Committee member Rep. Jeff Timberlake, R-Turner, voted against the measure Tuesday but not before he acknowledged that his constituents were largely in favor of the bill.
Timberlake said he could possibly support the measure were its implementation hitched to all five New England states passing similar laws.
Timberlake said that because two of the largest distribution centers for grocery retailers in New England are based in Maine, a labeling law here would create distribution issues that would hurt local businesses and consumers. The measure could hurt Maine farmers and food processors as well, he said.
Timberlake said he didn’t support the overall concept of the bill, but could back it with those changes.
“Even though I don’t agree with it — at the end of the day I don’t think it’s right — but the constituents of my area think it’s what we should be doing,” Timberlake said. “I’m here to represent not just my feelings but my constituents’ feelings and that’s what I’m going to do.”
Lance Dutson, a spokesman for a group of agricultural and retail businesses in opposition to the bill, said the Legislature would be advised to heed Mills’ warning. The measure will hurt Maine families by increasing the price of food here, Dutson said.
“Attorney General Mills’ review of LD 718 reaffirms our concerns about the serious constitutional problems with this bill, as well as the concerns about a potentially expensive legal challenge if the bill were to pass,” Dutson said. “As we’ve said before, LD 718 is a bill with no scientific basis, and now it appears that the bill also has no constitutional standing either.”
Dutson said, “The USDA, FDA, the American Medical Association and numerous other scientific organizations have made it clear that there is no nutritional difference between GMO and non-GMO food.”
Harvell said that while he was pleased with the vote Tuesday, he also anticipates those opposed to labeling would mount an intense effort to defeat the bill when it reaches the full House of Representatives.

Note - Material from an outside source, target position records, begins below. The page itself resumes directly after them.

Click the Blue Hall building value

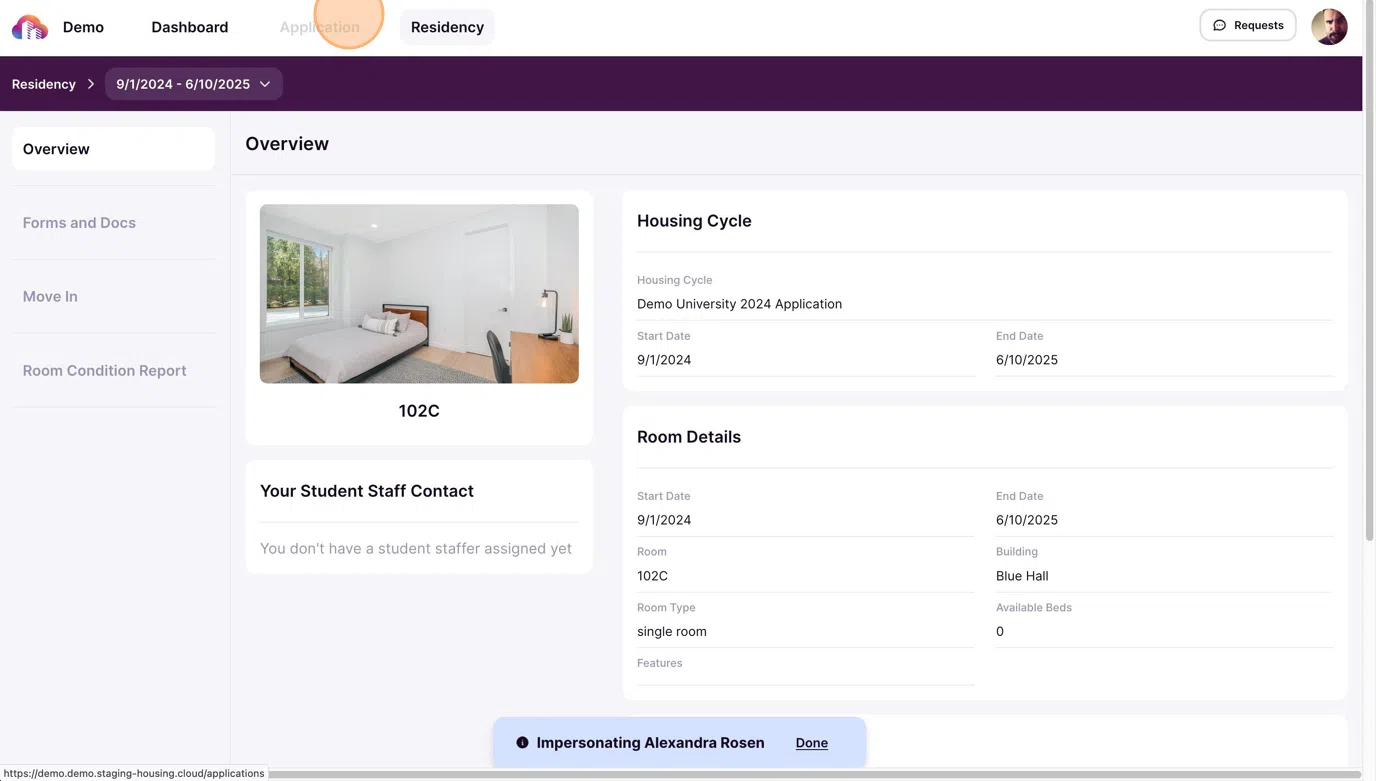coord(1022,576)
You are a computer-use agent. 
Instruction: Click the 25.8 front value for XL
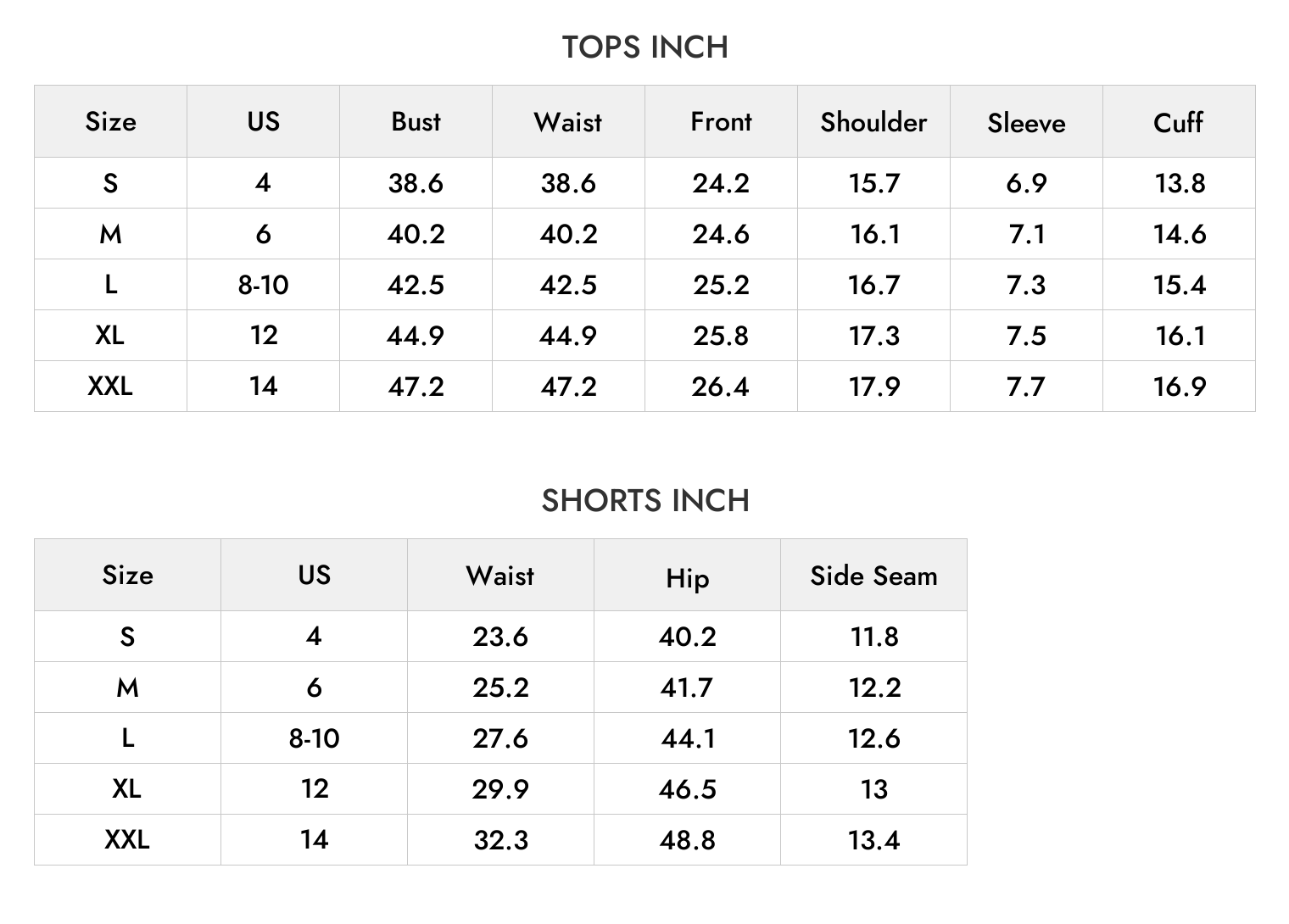721,336
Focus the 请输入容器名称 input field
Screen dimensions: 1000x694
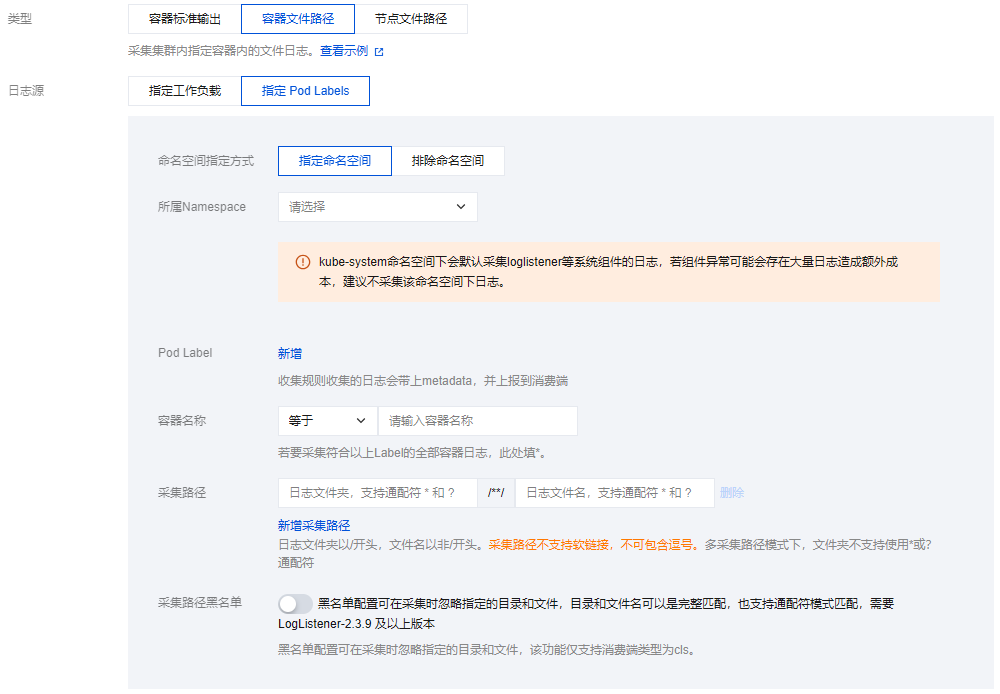point(477,421)
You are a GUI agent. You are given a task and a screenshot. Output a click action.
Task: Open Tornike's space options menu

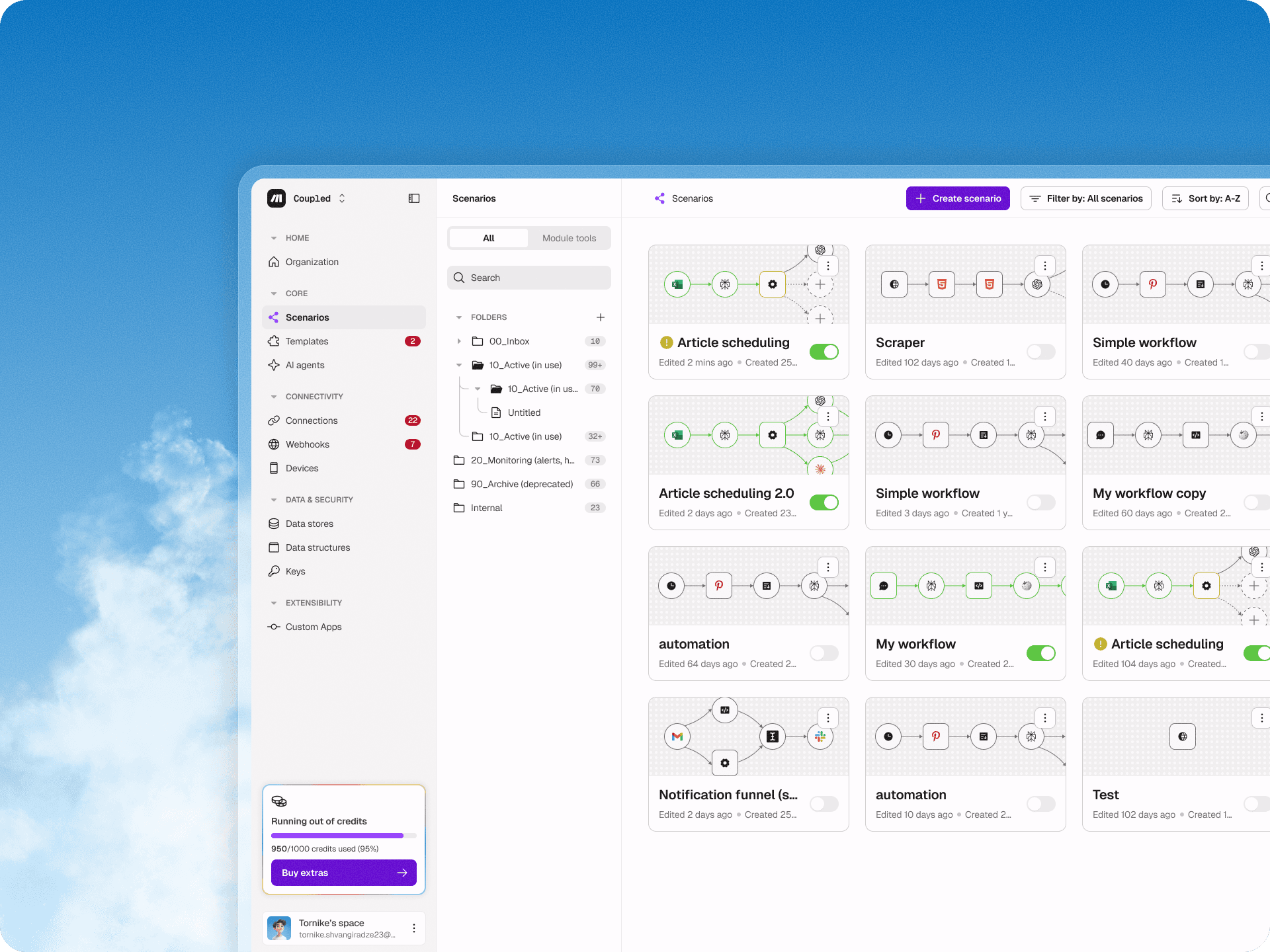click(414, 928)

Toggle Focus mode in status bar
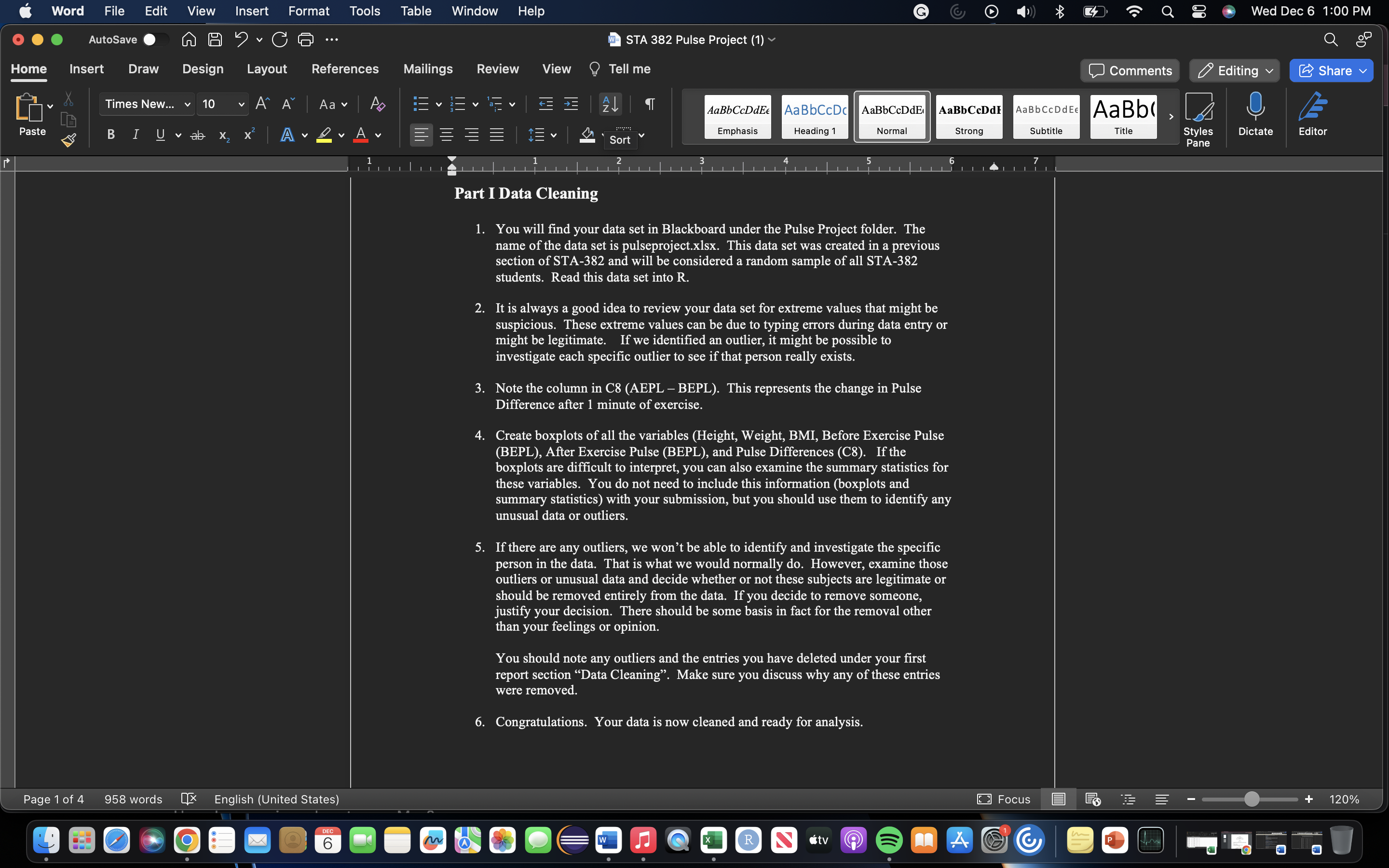coord(1004,799)
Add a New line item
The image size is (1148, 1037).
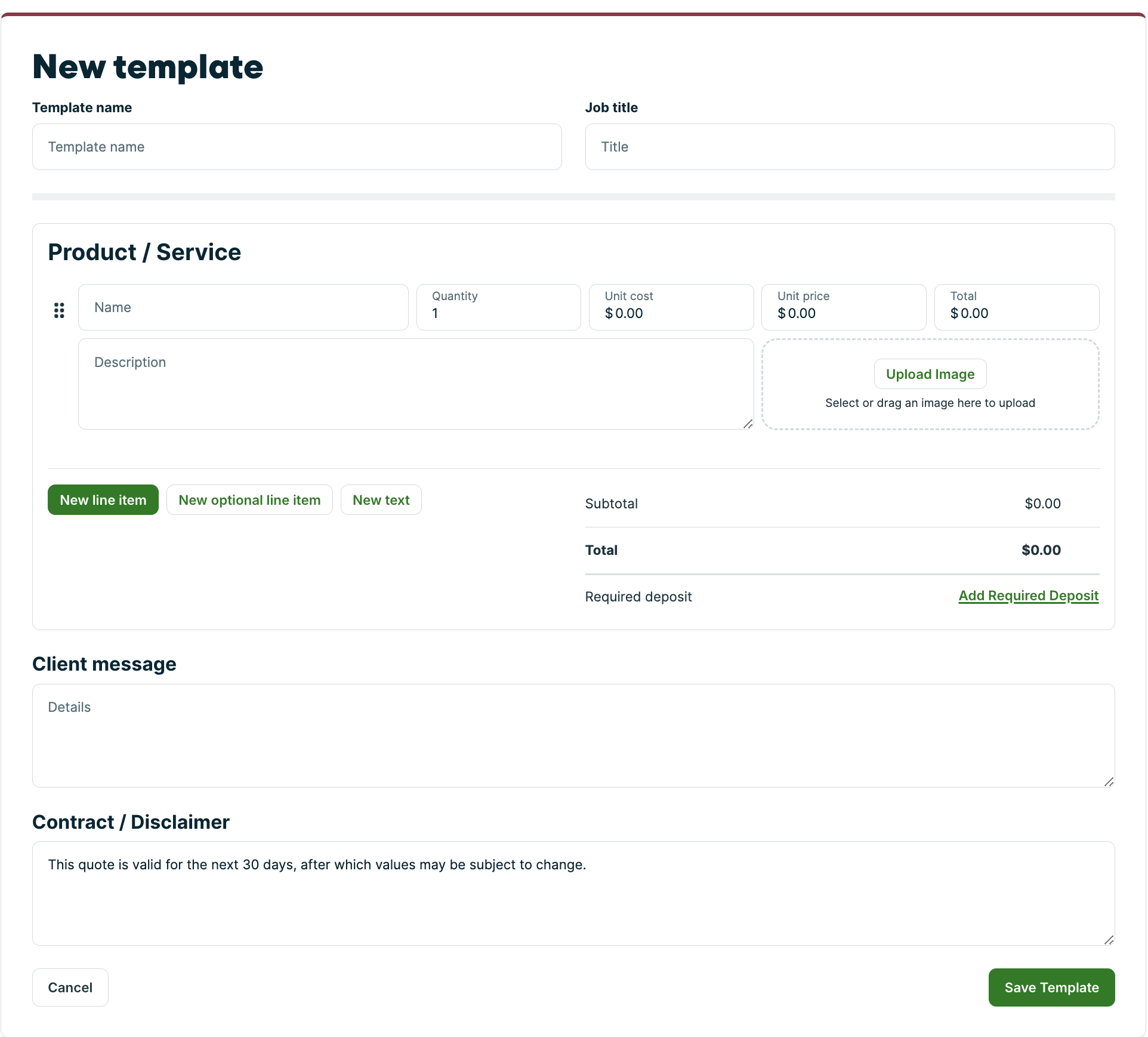(103, 500)
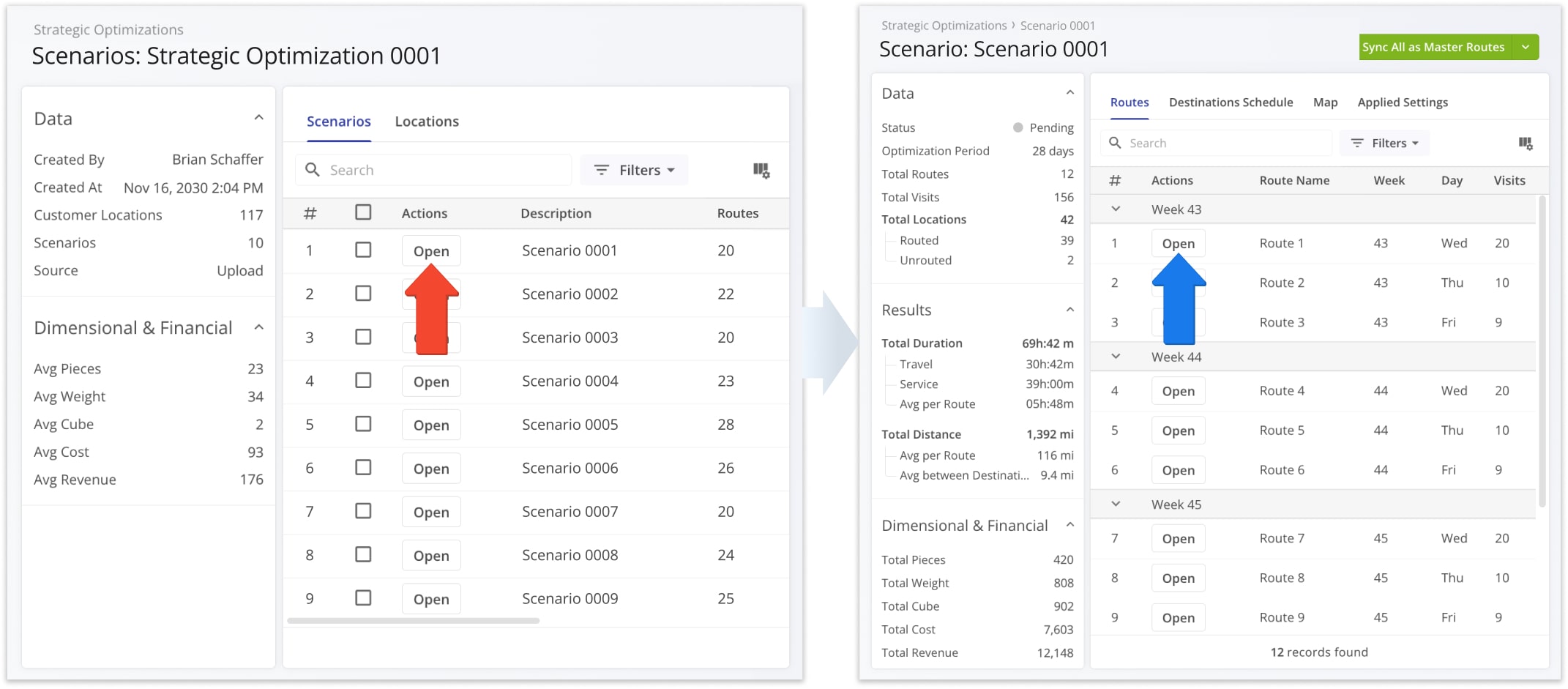Tick the checkbox next to Scenario 0007
The width and height of the screenshot is (1568, 689).
363,511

“It’s been a long walk,” Harvell said. “I think the attorney general’s points are valid, but the reality is that biotech is the big bogeyman in the room and nobody wants to take him on. There weren’t a lot people who told David to go after Goliath either; they all didn’t take him too seriously.”
Harvell’s bill also has broad bipartisan support, with 123 co-sponsors.
Meanwhile, a new report released Tuesday morning by Maine Citizens for Clean Elections highlighted how much opponents of the GMO labeling bill had donated to candidates, campaigns and political action committees in Maine over the past 12 years.
The report notes supporters of Harvell’s bill, including Maine Conservation Voters and the Maine Organic Farmers and Gardeners Association, donated just $27,276 to political campaigns, while opponents, including the ag-industry giant Monsanto and the Grocery Manufacturers Association, donated more than 10 times that amount — $280,850.
“While there seems to be a growing appetite for GMO labeling in Maine, industries that find this legislation less palatable have invested heavily in Maine campaigns,” Andrew Bossie, MCEE’s executive director, said in a prepared statement.
Harvell said he expected a fight from agribusinesses on the issue.
“We will take it a step at a time,” he said. “Whenever you are breaking new ground, there’s always a fight.”
Severin Beliveau, an attorney and lobbyist working for MOFGA, also told the committee Tuesday that were the bill enacted and challenged, the state would have support in defending it. He said MOFGA would be an involved party if a Maine GMO labeling law was challenged in federal court.
“The attorney general will not be alone on this issue, I can assure you that, guarantee you that, as a matter of fact,” Beliveau said.